→ **Work task**
For the entries below, the result should be an exact transcription of the lines from the one with "466x262 pixels." up to and including the one with "the Tendering dropdown", and only those.

→ **Input data**
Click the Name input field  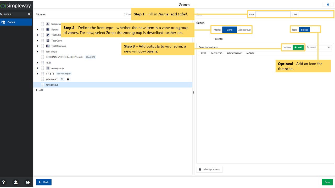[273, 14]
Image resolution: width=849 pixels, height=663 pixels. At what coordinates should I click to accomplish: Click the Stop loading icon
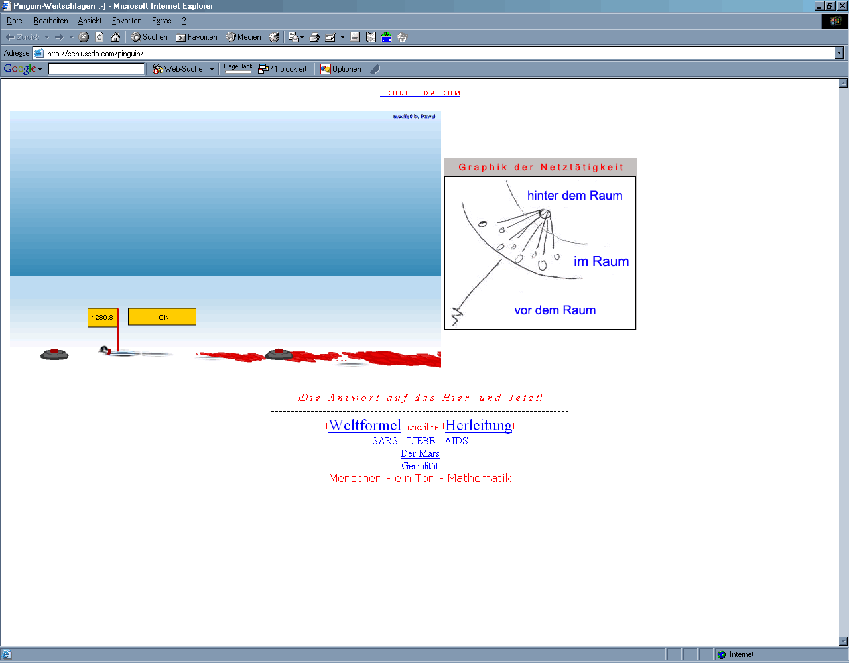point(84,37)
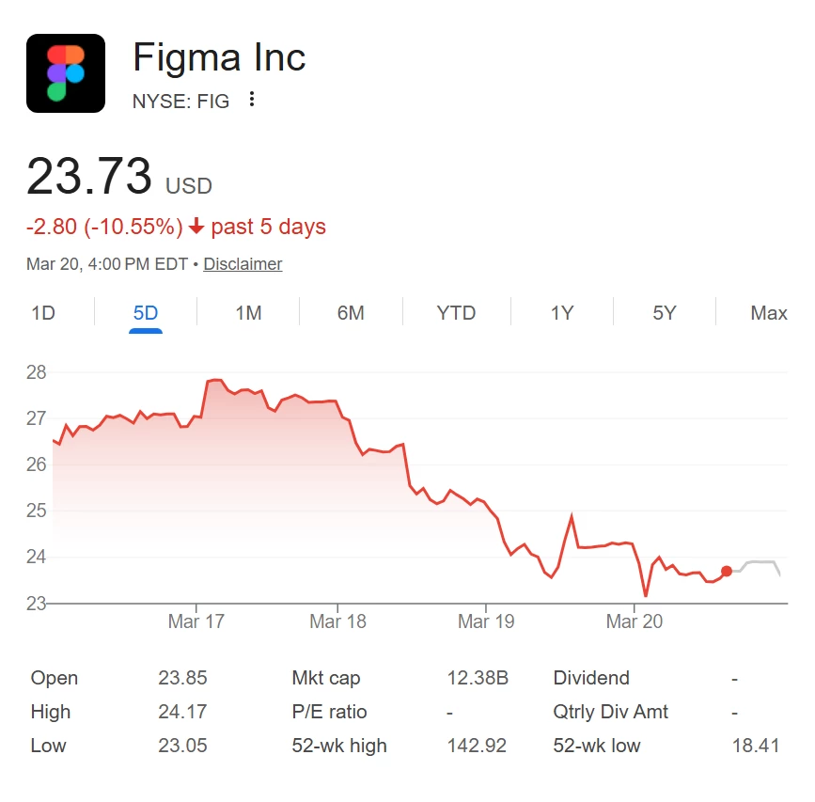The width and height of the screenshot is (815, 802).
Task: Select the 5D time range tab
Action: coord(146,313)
* * *
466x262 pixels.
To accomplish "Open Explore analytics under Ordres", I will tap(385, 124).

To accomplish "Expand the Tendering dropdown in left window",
--
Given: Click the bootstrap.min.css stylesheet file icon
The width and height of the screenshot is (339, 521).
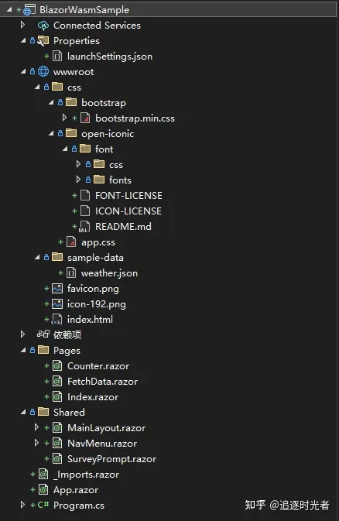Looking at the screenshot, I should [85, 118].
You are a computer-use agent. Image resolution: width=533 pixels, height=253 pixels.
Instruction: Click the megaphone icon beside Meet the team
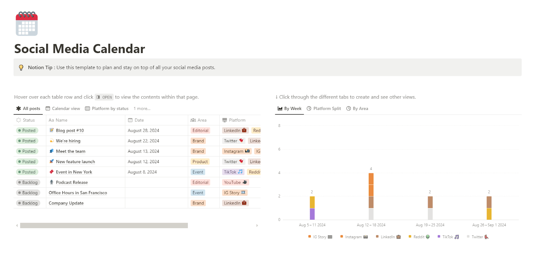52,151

→ **The completed task**
466x262 pixels.
To accomplish "Open Explore analytics under Ordres", I will tap(385, 124).

To accomplish "Expand the Tendering dropdown in left window",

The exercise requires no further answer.